**TEXT PASSAGE**:
Re: default min_size for erasure pools

Gregory Farnum <gfarnum@xxxxxxxxxx> · Wed, 9 Mar 2016 12:05:42 -0800



On Wed, Mar 9, 2016 at 6:25 AM, Dan van der Ster <dan@xxxxxxxxxxxxxx> wrote:
> Hi,
>
> For replicated pools we default to min_size=2 when size=3
> (size-size/2) in order to avoid the split brain scenario, for example
> as described here:
> http://www.spinics.net/lists/ceph-devel/msg27008.html
>
> But for erasure pools we default to min_size=k which I think is a
> recipe for similar problems.
>
> Shouldn't we default to at least min_size=k+1??

**DATA ROWS**:
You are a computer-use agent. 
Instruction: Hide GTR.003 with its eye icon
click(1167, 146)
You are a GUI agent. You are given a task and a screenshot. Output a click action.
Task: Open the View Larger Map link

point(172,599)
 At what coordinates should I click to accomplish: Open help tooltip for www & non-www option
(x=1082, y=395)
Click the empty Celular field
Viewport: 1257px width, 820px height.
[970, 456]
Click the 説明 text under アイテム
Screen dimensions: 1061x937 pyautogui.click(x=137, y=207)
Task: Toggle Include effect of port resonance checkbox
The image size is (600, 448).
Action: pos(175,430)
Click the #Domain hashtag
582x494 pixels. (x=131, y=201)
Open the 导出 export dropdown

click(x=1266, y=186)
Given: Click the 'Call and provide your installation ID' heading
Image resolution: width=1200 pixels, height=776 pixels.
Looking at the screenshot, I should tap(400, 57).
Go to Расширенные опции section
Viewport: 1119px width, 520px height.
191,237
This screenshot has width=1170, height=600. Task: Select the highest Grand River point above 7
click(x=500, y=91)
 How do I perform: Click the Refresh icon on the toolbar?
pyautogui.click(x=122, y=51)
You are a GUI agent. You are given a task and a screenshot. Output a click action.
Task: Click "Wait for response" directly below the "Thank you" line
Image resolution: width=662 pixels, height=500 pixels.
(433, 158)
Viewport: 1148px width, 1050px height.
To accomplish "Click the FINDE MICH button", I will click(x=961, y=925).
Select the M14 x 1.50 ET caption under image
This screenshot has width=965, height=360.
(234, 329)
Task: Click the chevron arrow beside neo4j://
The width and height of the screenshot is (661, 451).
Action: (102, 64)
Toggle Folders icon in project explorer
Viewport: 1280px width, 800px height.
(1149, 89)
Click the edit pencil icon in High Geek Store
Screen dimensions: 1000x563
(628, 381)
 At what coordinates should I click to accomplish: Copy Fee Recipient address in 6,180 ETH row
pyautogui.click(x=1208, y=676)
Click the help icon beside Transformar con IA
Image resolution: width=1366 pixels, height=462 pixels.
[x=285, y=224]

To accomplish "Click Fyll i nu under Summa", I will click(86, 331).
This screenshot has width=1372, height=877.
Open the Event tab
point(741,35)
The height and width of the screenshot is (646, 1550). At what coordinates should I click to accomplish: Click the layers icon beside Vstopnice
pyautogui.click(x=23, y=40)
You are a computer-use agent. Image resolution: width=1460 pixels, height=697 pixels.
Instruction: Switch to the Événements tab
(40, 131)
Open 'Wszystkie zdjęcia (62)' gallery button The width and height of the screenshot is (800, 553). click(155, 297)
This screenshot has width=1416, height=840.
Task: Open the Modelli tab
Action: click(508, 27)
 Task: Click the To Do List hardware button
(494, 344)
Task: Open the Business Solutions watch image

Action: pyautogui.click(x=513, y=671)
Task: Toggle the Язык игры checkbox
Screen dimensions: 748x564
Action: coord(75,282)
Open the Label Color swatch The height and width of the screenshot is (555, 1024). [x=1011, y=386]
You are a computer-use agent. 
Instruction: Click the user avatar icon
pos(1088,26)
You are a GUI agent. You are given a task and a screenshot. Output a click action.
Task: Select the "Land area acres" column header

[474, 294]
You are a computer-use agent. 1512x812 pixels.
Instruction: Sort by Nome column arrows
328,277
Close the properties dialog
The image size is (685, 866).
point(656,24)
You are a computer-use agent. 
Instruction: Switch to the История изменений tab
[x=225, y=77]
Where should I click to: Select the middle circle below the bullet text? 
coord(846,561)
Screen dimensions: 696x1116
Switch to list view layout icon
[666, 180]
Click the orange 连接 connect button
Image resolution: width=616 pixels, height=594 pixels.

**WHAT THIS TASK INVOLVES**: Please pick up the mailing-list post about erasure pool min_size right after its last line and carry it on. The data has no connection to the mailing-list post about erasure pool min_size.

**FINAL RESULT**:
>
> diff --git a/src/mon/OSDMonitor.cc b/src/mon/OSDMonitor.cc
> index 77e26de..5d51686 100644
> --- a/src/mon/OSDMonitor.cc
> +++ b/src/mon/OSDMonitor.cc
> @@ -4427,7 +4427,7 @@ int OSDMonitor::prepare_pool_size(const unsigned
> pool_type,
>        err = get_erasure_code(erasure_code_profile, &erasure_code, ss);
>        if (err == 0) {
>         *size = erasure_code->get_chunk_count();
> -       *min_size = erasure_code->get_data_chunk_count();
> +       *min_size = erasure_code->get_data_chunk_count() + 1;
>        }
>      }
>      break;

Well, losing any OSDs at that point would be bad since it would become
inaccessible until you get that whole set back, but there's not really
any chance of serving up bad reads like Sam is worried about in the
ReplicatedPG case. (...at least, assuming you have more data chunks
than parity chunks.) Send in a PR on github?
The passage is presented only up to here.